14. Plug in your "resistor pack" that you made by mating the male and female bullet connectors.
15. Attempt to start the car. If your problem was with the VATS reader in the ignition lock cylinder, this will start the car.
If this won't start the car, then the problem is in the VATS module. If the VATS module is bad, remove the resistor pack. Strip the insulation off the other side of the main wire cut (running from the column) and place a male connector on one wire and a female on the other. Plug the 2 halves back together to restore the function of the VATS reader.
Before signing off, I have received some more info from a fellow W-Body.com forum member.
From WhiteMonteZZZ :
If VATS is disabled (via your site), then additional keys without the VATS pellet are able to be purchased (and used) at most local hardware stores. The keyblank needed would be an ILCO (or equivalent) B62 blank (this has GM's 'A' keyway, no resistor, and typically was used on Cadillac Allante vehicles). The original key can be cut onto this blank, but the head typically needs to be filed down at the part nearest the ignition lock 2-3 mms. The standard B62 blank will hit the face of the igniton lock, so by shortening the head of the blank, you're in turn lengthening the blank.

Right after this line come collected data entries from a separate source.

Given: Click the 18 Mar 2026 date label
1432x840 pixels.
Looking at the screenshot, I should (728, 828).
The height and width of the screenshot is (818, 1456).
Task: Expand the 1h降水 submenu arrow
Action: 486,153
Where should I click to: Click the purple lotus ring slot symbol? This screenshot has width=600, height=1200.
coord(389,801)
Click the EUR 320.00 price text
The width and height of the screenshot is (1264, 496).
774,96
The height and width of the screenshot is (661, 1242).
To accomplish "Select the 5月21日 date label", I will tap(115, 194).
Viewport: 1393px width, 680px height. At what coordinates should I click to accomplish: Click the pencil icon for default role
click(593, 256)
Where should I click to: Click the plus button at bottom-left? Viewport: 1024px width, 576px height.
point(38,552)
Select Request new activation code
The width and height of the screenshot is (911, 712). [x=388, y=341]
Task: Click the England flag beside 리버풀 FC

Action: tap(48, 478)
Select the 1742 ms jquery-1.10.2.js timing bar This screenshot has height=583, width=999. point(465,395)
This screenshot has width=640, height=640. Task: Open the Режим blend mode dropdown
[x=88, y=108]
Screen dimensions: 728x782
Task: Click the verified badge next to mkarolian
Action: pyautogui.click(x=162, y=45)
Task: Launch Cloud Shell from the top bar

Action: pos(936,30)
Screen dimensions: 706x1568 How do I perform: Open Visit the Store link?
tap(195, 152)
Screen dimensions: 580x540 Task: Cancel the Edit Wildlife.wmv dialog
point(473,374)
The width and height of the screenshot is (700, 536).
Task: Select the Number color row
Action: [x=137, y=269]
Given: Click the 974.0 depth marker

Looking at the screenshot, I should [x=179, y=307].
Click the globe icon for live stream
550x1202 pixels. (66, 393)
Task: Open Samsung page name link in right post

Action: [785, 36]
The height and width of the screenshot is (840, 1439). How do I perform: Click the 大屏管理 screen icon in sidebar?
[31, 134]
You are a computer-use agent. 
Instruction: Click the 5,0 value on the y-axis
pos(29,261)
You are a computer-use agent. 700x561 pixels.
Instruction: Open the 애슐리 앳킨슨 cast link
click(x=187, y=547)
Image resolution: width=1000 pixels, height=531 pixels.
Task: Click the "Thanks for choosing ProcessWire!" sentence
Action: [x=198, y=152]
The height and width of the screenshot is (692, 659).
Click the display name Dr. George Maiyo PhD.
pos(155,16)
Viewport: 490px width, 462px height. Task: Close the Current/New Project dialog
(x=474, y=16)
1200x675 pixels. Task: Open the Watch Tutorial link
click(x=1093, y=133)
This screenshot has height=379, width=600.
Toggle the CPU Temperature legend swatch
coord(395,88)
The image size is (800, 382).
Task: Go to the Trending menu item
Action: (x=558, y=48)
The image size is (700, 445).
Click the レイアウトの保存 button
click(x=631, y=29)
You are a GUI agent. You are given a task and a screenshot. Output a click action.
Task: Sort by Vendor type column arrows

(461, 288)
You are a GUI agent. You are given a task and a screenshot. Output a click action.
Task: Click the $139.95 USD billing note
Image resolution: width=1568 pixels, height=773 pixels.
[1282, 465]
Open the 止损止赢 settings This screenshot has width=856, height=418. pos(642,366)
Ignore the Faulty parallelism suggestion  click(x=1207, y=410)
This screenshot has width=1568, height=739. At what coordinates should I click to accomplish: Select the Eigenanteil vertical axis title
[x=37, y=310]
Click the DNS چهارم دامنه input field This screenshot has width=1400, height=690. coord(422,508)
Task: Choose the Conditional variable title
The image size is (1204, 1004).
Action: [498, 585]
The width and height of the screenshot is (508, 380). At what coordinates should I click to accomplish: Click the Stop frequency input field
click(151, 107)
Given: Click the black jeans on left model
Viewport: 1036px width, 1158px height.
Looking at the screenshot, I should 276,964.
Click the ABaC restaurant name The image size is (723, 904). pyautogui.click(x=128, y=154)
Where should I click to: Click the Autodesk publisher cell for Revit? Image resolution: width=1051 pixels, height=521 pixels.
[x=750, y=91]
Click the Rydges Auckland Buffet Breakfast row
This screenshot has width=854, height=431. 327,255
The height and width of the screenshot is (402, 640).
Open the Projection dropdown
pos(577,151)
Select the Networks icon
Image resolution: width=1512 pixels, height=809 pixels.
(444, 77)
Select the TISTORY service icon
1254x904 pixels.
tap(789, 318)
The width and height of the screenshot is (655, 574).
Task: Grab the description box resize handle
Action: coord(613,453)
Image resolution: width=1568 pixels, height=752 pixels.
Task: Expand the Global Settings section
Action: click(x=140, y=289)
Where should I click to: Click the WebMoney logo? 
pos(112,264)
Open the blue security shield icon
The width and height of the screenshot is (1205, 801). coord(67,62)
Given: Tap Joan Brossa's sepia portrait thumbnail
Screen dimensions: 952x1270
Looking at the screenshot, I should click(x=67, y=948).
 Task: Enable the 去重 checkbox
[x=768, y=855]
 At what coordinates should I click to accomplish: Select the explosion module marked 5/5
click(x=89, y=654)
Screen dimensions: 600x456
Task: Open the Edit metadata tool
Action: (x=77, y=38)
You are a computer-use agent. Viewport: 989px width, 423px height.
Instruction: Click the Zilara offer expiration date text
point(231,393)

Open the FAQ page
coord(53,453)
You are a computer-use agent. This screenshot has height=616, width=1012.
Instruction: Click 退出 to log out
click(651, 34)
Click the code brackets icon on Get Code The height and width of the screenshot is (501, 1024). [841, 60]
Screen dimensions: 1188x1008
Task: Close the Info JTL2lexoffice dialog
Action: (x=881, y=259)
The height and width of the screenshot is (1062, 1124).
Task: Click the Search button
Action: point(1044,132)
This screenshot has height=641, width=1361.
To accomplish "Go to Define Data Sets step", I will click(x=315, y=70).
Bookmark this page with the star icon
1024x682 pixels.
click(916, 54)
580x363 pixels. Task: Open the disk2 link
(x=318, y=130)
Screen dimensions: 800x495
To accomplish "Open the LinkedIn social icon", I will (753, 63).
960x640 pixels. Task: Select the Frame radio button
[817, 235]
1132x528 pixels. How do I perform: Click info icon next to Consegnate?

He also says you can trim the plain-ole ignition key down with a dremel tool. Here is a pic he sent to me showing the new "trimmed" key:
You can plainly see where the key is cut by the outline drawn on the paper beneath the lower key.
Adding to WhiteMonteZZZ's suggestion, I recently received an idea from another W-Body.com member. stockgp recommends using an "AXXESS" brand key, blank #4. The head of the key is longer, and thus can be trimmed to the exact shape of a VATS key:
I've seen these keys sold at Wal-Mart in the past (not sure if they have them anymore) and stockgp says he bought his at "Busy Beaver" (in the Pittsburgh area.) I recall K-Mart having sold these keys as well.
Many thanks to WhiteMonteZZZ and stockgp for their very helpful suggestions!
Now to conclude the document, I have been shown a way to completely bypass the VATS module altogether. The VATS module generates a 30/50hz ground pulsed signal to the ECM/PCM to enable the fuel injectors. There is a way to fool the ECM/PCM into seeing that signal. You will need to build your own signal generator with parts from Radio Shack.
Here's the link to the page with the plans:
Here's a place that sells a module that does the same thing as the DIY version above:
I have no association with the above 2 links, so please no questions regarding them.
Here's a link to the original discussion on the W-Body.com forums.
Many thanks to James, a.k.a. "Turbocharged400SBC" on the W-Body and W-Bodysource forums for that info!
Any questions or comments? Feel free to drop me a line at[email protected]as I am always open to suggestions to improve this document. Just beware that I might not be able to answer your question if it's beyond what's discussed in this write-up...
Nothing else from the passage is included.